◆ Your objective ◆
Copy out again, unchanged, the listing below from the line that has "The image size is (946, 1105)." through the line that has "The width and height of the screenshot is (574, 427).".

──────────

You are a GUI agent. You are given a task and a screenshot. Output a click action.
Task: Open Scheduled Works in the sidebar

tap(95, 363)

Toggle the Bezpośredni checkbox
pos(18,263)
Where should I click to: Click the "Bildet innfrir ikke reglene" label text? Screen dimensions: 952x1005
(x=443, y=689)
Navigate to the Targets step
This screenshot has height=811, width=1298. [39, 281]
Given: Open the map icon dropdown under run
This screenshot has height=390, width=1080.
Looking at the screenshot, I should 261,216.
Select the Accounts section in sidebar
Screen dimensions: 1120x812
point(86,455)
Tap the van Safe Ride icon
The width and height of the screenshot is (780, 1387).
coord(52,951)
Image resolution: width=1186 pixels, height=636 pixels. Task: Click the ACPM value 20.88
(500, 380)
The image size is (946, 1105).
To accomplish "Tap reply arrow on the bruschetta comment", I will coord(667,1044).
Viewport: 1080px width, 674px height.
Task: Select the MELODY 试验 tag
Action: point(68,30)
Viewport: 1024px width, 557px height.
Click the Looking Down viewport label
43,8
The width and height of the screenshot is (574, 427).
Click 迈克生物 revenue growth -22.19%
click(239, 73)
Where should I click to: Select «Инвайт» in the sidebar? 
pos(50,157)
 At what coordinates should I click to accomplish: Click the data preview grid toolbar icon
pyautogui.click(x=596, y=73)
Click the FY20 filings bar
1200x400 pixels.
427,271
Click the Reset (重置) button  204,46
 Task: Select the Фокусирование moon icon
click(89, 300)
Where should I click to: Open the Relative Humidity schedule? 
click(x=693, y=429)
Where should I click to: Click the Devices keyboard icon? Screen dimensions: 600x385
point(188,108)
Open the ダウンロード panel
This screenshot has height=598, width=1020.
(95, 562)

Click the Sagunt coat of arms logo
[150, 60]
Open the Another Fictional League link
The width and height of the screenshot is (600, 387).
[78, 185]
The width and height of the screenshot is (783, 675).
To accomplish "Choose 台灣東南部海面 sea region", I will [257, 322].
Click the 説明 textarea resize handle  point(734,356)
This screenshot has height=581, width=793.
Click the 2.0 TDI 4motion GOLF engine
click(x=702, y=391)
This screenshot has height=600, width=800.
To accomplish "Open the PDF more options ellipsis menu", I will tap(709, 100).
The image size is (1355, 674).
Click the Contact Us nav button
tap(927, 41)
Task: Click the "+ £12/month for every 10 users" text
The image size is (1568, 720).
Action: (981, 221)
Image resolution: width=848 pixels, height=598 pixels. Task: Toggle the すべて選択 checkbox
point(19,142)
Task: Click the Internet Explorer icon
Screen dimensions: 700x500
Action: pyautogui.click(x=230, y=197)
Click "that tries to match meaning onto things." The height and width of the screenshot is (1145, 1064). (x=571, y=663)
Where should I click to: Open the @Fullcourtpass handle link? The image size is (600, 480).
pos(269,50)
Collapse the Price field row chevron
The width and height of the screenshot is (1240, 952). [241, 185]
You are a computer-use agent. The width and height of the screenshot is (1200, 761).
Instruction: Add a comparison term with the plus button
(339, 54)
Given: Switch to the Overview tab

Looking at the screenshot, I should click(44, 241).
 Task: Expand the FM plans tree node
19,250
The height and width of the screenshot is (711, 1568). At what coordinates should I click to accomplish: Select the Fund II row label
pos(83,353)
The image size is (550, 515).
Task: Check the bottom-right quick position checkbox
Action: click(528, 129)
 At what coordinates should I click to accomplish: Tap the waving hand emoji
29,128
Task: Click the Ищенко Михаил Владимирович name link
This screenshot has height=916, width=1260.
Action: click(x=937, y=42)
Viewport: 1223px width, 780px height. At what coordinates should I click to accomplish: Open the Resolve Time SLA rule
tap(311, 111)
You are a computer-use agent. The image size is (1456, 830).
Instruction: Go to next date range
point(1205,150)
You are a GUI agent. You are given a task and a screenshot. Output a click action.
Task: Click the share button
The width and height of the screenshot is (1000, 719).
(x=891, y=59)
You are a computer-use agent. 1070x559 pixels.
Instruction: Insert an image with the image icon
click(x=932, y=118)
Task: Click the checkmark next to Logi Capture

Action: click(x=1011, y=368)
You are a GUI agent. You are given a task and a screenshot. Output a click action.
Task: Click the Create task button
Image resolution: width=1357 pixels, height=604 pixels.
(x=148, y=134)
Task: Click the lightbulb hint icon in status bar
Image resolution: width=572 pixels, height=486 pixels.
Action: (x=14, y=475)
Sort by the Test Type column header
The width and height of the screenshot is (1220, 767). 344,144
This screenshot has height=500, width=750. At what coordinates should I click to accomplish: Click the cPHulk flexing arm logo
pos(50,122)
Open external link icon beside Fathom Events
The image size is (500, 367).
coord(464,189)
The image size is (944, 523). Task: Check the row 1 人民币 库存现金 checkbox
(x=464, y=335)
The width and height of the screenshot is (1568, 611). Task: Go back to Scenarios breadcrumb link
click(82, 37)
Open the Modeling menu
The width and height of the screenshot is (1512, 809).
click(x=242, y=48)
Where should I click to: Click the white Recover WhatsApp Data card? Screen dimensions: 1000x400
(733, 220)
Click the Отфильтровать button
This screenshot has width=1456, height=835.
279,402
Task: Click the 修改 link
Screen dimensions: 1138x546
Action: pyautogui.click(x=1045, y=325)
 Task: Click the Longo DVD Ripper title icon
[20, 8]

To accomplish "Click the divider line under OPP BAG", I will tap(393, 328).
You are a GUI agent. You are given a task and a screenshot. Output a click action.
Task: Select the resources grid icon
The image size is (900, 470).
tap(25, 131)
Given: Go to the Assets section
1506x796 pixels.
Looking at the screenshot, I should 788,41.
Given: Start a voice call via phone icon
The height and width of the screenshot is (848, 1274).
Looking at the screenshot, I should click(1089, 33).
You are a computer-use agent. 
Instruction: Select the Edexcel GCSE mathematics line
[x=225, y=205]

──────────

◆ Your solution ◆
The image size is (946, 1105).
To accomplish "Tap reply arrow on the bruschetta comment", I will coord(667,1044).
Viewport: 1080px width, 674px height.
Task: Select the MELODY 试验 tag
Action: point(68,30)
Viewport: 1024px width, 557px height.
Click the Looking Down viewport label
43,8
The width and height of the screenshot is (574, 427).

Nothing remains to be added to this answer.